Putting it all together required exceptional skill and craftsmanship. Symonds rigged special jigs along the round, irregular cedar posts that allowed him to cut out precise channels for the screens. The entire porch sits above an air-conditioned basement space, which necessitated a
leakproof underlayment. To prevent the cedar posts from wicking water, Symonds devised a flashing-and-bayonet system that invisibly holds the posts above the underlayment, yet still allows them to support the massive roof above. “It was all part of the fun,” Symonds says, “though come February we got a little tired of that cold west wind whipping across the ice.” He and his crew started work in October 2008, and their clients arrived in mid-July to find a finished house—an amazing feat. “Bill pledged to me that we’d be his only job,” says the homeowner, “and he delivered, pedal to the metal, wire to wire.”
Inside, the house is a symphony of wood: antique resawn oak for the floor, recycled barn-board walls, white-pine roof timbers, random-width pine ceiling planks, and—anchoring it all—a peeled white-pine post taken from Symonds’s own woodlot. The dark red kitchen cabinets are topped with honed Monson slate, and light streams in from a dramatic custom skylight installed above the spreading timberframe. All the details are spot-on—from the accordion doors that open between the dining room and the screened porch to the studied casualness of the spacing between wall and ceiling boards to the spectacular stonework by local mason Phil Shane. Everything was purposefully selected and ideally situated, and that’s no accident. “I cut my fees in half for the last 10 percent of a project, which is when things can go wrong,” says Winkelman. “That way the client and builder will keep calling me right to the end.”
And the policy worked.

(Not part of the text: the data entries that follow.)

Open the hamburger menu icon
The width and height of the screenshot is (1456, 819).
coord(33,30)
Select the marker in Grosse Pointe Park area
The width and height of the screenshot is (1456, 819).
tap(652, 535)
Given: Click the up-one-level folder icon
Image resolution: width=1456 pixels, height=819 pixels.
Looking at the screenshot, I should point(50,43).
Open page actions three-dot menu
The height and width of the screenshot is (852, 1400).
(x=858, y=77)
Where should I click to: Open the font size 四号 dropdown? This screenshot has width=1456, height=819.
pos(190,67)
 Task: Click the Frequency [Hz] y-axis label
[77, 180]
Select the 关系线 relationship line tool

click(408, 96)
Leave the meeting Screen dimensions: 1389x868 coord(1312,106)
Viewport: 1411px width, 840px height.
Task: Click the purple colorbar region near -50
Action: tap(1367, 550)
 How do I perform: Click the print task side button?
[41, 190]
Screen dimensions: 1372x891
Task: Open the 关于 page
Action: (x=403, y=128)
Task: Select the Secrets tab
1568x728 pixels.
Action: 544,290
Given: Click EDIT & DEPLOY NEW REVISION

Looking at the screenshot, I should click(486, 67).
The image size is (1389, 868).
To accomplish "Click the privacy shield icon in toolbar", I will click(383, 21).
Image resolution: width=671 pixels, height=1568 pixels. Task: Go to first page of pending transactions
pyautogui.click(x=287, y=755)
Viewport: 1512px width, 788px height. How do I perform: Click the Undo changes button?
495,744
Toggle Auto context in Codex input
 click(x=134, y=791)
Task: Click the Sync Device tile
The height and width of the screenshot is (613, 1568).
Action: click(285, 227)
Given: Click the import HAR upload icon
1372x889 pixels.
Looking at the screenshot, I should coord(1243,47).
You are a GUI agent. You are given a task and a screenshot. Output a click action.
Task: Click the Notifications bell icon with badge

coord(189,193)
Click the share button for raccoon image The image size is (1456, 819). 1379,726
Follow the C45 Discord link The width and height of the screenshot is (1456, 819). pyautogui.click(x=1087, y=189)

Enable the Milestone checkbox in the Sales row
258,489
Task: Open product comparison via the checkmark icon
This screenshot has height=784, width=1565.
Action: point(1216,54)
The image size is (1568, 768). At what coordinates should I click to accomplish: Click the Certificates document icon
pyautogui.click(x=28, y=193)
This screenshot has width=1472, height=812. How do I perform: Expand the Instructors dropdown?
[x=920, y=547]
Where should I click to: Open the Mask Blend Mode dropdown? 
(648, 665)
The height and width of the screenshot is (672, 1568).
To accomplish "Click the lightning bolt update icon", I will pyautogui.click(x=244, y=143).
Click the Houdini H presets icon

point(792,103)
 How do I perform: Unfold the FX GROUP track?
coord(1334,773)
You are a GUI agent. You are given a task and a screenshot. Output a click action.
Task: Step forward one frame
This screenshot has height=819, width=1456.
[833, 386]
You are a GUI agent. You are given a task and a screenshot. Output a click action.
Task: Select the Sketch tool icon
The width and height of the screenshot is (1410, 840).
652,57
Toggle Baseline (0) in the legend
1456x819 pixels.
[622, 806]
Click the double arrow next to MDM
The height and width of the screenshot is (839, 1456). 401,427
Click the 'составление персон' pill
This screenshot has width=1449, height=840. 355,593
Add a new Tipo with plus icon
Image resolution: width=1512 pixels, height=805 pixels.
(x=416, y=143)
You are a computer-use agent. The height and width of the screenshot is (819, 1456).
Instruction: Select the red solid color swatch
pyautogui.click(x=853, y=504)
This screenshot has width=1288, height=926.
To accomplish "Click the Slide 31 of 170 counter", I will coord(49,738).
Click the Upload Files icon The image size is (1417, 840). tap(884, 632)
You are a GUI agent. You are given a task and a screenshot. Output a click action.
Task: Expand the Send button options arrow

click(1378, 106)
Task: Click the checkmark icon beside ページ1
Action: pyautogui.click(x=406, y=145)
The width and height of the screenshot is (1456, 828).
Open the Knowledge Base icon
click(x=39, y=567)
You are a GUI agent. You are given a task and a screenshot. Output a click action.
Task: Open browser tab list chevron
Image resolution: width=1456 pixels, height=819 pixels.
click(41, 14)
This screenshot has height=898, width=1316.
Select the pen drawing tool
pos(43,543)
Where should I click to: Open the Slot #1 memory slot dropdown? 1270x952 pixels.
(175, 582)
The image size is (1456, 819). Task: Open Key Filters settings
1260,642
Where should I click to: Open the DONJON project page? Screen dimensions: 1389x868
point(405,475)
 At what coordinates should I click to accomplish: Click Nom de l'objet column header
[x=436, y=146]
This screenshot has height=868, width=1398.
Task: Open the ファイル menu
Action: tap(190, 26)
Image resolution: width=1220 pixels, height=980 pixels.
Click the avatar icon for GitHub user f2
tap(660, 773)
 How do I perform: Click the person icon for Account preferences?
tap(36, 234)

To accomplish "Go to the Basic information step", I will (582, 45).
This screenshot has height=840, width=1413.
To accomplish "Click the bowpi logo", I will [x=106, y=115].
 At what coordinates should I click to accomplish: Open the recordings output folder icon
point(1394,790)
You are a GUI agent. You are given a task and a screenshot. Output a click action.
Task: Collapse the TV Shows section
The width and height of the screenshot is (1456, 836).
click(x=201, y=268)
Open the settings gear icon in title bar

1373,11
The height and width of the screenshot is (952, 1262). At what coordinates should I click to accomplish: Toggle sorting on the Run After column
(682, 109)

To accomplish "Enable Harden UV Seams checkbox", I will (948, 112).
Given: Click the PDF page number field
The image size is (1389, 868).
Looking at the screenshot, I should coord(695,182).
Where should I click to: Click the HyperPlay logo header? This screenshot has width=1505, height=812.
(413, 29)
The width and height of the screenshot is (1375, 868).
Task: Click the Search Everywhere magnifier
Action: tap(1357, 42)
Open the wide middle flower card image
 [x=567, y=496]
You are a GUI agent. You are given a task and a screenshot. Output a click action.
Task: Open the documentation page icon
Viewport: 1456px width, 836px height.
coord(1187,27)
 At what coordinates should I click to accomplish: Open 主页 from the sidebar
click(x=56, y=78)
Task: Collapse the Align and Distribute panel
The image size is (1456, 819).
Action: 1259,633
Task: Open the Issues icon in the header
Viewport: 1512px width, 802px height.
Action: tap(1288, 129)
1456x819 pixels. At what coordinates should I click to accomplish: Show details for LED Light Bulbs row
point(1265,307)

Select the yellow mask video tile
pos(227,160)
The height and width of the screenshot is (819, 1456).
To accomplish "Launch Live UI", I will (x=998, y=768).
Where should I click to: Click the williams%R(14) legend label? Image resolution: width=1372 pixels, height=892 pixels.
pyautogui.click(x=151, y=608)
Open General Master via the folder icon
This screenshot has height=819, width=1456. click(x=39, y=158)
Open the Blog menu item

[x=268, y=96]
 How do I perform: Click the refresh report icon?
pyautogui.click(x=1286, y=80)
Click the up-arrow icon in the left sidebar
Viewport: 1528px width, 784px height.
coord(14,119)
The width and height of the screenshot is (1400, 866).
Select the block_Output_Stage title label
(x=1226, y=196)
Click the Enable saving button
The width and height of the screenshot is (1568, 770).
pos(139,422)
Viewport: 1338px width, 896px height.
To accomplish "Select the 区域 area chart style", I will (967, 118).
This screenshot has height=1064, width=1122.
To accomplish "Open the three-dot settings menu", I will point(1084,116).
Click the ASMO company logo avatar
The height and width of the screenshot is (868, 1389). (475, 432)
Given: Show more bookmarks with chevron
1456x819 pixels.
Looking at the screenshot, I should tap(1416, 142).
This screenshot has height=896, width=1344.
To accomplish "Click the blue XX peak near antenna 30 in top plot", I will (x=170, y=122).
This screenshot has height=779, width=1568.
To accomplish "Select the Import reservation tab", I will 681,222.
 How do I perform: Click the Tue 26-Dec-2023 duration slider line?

The wife, a busy mother of three, points to the fireside swivel rocker in the living room. “I sit there and marvel at how all the beams come together overhead,” she says. “Then I turn to see the lake…and I’m just awed by what we have here.” Lucky for their friends and family, they don’t keep it all to themselves—last summer they logged seventy-eight guest nights.
Clearly, the evolution of the Maine cottage is more than a science. “I like our place in San Francisco,” says the husband, “but this house is magic.”